Tras años de escuchar que en la Carta Magna no había parvedad de materia, ahora toca reforma en dos semanas

La Voz de Asturias. 30/08/2011  / Bernaldo Barrena García

Diana Walker hizo la foto en 1982. Junto a una lámpara de pie y montones de revistas, un hombre se sienta en el mar de parquet que le rodea. Tiene una taza en la mano y una ligera sonrisa en el rostro. Dos años después, este hombre estará en un escenario moviéndose al ritmo de What a Feeling , de Irene Cara. Steve Jobs presentará así su anuncio comercial titulado 1984. Ya saben lo que vino después.

 

Pocos genios se libran de la negra sombra que acompaña una mente brillante. Como dictator et magister populi , Jobs fue alabado por todos: nada mejor en una guerra -y el consumo lo es- que un áureo general. Sin embargo, los usuarios pagaron ese autoritarismo; a cambio de productos bellos y funcionales, perdieron -perdimos- parte de la libertad sobre el producto. La informática como Carta Otorgada.

 

Este tipo de paternalismo funciona bien a la hora de manejar una corporación, cuyo objetivo primo es ganar dinero y no la justicia social. Sin embargo, nuestros gobernantes se ven tan atenazados por el Saturno de los mercados que han decidido apuntarse al carro, cambiar piedra por infante y ofrecernos para que nos devoren por nuestro bien. Hace un par de semanas, Angela Merkel y Nicolas Sarkozy sugirieron a los gobiernos de la Unión que consignaran los ajustes de déficit en sus constituciones.
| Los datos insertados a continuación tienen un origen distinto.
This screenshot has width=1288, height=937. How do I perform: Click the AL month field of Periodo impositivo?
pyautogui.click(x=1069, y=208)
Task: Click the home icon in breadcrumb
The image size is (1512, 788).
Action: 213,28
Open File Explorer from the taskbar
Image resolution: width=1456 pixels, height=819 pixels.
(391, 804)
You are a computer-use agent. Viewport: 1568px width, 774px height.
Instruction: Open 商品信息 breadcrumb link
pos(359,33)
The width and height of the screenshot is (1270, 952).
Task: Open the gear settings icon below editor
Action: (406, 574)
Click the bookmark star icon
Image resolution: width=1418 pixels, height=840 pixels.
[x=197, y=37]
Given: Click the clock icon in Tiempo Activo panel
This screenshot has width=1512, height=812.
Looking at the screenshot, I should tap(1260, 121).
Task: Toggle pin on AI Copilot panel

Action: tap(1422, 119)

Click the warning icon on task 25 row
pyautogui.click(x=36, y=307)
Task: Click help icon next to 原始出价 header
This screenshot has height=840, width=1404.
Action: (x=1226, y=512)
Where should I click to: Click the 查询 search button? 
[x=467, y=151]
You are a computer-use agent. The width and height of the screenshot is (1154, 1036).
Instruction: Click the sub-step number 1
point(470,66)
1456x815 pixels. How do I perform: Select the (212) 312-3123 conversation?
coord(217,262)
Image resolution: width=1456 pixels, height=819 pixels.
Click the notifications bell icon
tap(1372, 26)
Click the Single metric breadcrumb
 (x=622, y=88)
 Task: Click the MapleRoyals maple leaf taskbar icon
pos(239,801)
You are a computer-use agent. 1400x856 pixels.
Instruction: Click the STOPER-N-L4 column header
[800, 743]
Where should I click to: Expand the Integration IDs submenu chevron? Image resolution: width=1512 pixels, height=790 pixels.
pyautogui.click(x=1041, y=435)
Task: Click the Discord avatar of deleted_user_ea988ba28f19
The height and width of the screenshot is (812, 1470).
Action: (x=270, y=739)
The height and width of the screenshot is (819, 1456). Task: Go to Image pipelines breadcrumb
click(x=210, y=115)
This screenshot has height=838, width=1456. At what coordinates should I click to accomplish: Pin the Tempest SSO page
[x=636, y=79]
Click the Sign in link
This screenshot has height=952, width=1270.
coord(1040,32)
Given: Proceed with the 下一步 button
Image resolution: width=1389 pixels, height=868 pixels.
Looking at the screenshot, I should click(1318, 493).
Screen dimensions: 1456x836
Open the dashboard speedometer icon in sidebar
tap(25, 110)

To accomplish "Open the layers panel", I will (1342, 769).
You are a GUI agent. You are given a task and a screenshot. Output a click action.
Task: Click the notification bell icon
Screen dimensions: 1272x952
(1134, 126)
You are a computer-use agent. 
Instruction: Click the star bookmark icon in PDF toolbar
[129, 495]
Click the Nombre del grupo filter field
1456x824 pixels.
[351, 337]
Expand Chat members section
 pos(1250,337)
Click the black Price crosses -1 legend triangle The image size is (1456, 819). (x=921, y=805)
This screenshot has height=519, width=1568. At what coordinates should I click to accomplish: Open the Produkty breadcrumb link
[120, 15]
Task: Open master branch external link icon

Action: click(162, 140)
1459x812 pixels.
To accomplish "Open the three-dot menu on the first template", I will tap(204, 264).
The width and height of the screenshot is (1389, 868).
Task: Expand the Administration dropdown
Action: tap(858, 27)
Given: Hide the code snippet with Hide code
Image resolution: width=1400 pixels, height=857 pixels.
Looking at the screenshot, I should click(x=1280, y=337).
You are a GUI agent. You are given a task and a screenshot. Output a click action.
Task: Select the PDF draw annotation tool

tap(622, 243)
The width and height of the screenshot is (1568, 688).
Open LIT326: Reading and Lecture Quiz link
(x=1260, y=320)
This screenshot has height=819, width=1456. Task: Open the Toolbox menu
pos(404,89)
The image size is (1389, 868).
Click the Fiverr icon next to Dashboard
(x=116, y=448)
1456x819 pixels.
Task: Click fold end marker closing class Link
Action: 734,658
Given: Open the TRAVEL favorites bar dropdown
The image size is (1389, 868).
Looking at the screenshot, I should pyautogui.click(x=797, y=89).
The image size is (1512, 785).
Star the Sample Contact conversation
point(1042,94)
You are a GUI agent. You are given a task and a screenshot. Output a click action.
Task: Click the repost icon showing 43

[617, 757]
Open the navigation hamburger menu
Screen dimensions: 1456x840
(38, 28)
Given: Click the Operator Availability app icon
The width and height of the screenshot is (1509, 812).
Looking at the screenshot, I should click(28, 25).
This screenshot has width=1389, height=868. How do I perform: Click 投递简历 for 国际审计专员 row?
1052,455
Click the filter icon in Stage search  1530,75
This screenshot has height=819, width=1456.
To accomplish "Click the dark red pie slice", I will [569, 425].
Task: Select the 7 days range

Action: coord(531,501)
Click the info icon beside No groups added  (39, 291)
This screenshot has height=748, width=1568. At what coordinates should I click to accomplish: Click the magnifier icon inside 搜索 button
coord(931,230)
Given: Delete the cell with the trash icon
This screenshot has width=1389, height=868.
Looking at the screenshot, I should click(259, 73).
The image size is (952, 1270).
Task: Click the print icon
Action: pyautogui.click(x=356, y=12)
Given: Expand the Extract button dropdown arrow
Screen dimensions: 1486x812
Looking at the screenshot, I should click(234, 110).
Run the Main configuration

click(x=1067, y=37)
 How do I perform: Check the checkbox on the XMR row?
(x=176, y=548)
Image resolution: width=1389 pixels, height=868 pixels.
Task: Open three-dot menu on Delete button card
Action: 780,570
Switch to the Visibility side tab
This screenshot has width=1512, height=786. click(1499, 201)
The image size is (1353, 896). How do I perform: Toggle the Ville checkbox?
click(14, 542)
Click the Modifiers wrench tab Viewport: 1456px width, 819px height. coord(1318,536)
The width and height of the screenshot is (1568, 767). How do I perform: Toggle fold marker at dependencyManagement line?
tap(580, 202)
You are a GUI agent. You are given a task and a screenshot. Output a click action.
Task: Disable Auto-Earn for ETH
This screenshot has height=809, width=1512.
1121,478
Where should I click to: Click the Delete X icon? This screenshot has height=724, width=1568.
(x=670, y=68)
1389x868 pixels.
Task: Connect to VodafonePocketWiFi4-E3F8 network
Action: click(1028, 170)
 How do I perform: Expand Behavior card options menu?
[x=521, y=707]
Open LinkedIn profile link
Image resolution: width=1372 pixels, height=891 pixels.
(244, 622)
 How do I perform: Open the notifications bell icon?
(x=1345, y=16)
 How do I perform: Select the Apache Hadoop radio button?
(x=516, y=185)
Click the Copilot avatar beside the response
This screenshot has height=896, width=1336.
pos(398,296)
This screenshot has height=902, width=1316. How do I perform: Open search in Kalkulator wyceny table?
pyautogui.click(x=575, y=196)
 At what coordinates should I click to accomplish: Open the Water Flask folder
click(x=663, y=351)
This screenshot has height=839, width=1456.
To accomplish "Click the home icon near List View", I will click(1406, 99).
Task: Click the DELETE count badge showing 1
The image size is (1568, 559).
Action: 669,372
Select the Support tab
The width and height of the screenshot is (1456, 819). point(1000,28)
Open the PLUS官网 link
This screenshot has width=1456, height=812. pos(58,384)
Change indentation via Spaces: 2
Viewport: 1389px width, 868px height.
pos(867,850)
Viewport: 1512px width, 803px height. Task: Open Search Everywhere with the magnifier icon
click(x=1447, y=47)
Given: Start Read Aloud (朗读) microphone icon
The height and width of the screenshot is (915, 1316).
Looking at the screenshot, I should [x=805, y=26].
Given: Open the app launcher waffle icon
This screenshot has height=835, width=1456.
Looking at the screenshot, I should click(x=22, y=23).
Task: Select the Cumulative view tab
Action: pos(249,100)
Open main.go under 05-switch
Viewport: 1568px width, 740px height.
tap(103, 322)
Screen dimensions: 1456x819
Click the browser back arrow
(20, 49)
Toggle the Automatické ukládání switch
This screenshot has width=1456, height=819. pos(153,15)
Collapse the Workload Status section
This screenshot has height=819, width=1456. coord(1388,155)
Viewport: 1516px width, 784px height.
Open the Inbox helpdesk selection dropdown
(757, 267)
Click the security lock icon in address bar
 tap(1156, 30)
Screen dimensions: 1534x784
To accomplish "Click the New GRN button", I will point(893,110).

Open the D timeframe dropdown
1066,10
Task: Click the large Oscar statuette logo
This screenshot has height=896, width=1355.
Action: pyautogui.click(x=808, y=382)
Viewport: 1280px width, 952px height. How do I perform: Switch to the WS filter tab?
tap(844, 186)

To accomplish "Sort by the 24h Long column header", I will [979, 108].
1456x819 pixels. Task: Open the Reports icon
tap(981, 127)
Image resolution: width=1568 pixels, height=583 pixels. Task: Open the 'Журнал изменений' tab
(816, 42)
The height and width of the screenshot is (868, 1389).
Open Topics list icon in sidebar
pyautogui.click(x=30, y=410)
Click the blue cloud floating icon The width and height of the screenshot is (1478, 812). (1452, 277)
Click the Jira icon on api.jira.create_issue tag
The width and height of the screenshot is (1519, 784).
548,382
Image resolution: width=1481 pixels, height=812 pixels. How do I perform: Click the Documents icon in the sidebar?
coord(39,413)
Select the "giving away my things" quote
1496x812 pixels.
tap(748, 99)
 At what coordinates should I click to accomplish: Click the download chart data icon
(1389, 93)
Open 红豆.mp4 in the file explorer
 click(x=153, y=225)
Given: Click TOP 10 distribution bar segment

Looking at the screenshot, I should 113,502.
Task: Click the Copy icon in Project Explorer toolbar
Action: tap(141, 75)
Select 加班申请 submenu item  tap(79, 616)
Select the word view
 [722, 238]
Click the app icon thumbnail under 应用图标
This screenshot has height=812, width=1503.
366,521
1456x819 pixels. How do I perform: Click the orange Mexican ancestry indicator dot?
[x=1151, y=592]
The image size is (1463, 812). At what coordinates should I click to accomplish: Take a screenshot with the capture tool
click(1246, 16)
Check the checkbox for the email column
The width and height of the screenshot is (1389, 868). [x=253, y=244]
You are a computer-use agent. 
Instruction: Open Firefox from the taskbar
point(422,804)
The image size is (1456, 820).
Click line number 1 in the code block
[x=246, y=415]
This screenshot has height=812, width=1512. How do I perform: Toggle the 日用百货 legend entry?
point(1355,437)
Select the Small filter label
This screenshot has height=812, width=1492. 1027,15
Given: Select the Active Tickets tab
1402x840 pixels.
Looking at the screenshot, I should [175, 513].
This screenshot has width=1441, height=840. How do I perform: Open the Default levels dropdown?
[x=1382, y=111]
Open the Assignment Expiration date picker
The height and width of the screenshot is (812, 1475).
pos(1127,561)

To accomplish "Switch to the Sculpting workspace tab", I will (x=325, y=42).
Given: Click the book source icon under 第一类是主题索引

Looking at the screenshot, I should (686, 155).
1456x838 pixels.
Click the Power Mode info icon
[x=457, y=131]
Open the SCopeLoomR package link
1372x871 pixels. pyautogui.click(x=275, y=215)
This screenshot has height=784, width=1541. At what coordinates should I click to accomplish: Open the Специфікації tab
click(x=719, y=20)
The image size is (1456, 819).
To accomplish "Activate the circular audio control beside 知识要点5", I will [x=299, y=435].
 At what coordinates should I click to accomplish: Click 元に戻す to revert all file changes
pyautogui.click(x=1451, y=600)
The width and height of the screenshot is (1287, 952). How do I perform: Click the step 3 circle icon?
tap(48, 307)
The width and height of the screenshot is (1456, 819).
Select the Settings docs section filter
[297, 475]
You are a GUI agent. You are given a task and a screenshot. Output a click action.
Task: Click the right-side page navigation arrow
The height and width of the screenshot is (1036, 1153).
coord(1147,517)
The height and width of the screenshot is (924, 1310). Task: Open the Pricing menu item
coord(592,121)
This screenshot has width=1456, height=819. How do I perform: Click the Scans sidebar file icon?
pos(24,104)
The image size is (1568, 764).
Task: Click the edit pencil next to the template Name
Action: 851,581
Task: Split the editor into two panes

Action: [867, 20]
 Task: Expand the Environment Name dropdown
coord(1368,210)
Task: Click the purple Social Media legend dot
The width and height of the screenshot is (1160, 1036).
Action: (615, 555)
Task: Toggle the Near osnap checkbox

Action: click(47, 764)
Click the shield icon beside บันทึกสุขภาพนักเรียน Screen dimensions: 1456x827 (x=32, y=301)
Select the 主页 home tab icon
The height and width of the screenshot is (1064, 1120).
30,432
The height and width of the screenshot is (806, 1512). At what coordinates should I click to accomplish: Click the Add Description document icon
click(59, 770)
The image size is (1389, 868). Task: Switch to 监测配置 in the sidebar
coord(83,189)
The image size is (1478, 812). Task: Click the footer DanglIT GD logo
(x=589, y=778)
En pie, Europa; habla la Cancillería.

 

Fieles a la llamada, en España los partidos mayoritarios decidieron incluir el límite de déficit en la Constitución por las bravas, aprovechando que el procedimiento no requería consultar al pueblo. Se inició así un proceso que, de no ser frenado, dañará nuestra democracia y conciencia política de tal forma que habrán de pasar años antes de la recuperación. Para que no me confundan ustedes con un agorero chiflado. Dedicaré las siguientes líneas a explicar por qué.

 

El peligro para nuestra calidad democrática no lo representan naciones extranjeras, sino la desconfianza de la clase política en sus propios ciudadanos al no permitirles decidir sobre su futuro económico. Pero, ¿acaso no votamos ya? ¿No existen, para ello, las elecciones? Es una verdad a medias, porque no decidimos directamente la política que llevará el país a cabo, sino aquellos que tendrán la legitimidad para hacerlo. El problema llega cuando los designados desobedecen a los designantes; en ese momento tenemos la peor versión de la democracia, en la que somos ciudadanos una vez cada cuatro años y corderos el resto.

 

Algo cambió con los indignados. Por primera vez tras décadas de charanga, pandereta y la madre que nos parió para no reconocernos, hombres y mujeres tomaron la plaza y el discurso político. Cuando Sol destruyó el espejismo del vago institucional, la reacción de los poderes públicos fue tan previsible como reveladora: una profunda incomodidad.

 

Ahora, impulsados de nuevo por el ansia de intervención en la política, los ciudadanos exigen votar la reforma que los partidos mayoritarios han pactado para aquella Constitución tan intocable. Unos y otros llevan años aleccionándonos, diciéndonos que en la Carta Magna no había parvedad de materia y ahora se monta una reforma en dos semanas, poco tiempo después de la Canción de Alemania.

 

No tengo demasiado claro si es necesario o no imponer un límite al déficit, pero estoy absolutamente convencido de que este asunto ha de ser debatido y votado.

 

Res publica ; los ciudadanos deben decidir. Al menos, así me lo enseñaron en mi etapa escolar, esa en la que nos elevaban la Constitución por encima de todas las cosas; una Constitución que se definía como de consenso, sólida. Aunque también nos martirizaron a dibujos, trabajos y excursiones sobre lo bueno que era pertenecer a la Unión Europea y tener moneda única. Por desgracia, la llegada de la crisis y los colmillos de los mercados nos dejaron bien claro el significado real de la Unión: doblar la cerviz y bailar ante la locomotora de Europa mientras ésta no ceja en su empeño de atropellarnos.

 

Si los que nos representan no dan voz al pueblo por temor a que salga una respuesta maleducada, no tenemos democracia, sino un Despotismo Ilustrado renovable cada cuatro años. Si los diputados no escuchan a sus representados, la brecha entre unos y otros será tal que la confianza quedará destruida y la economía -ese perro violento- quedará sin amo ni correa. Apelo a sus señorías, regresen a la política que mantuvo una dignidad ahora perdida. Solo el pueblo es capaz de convertir la hora más oscura en la hora de los demócratas.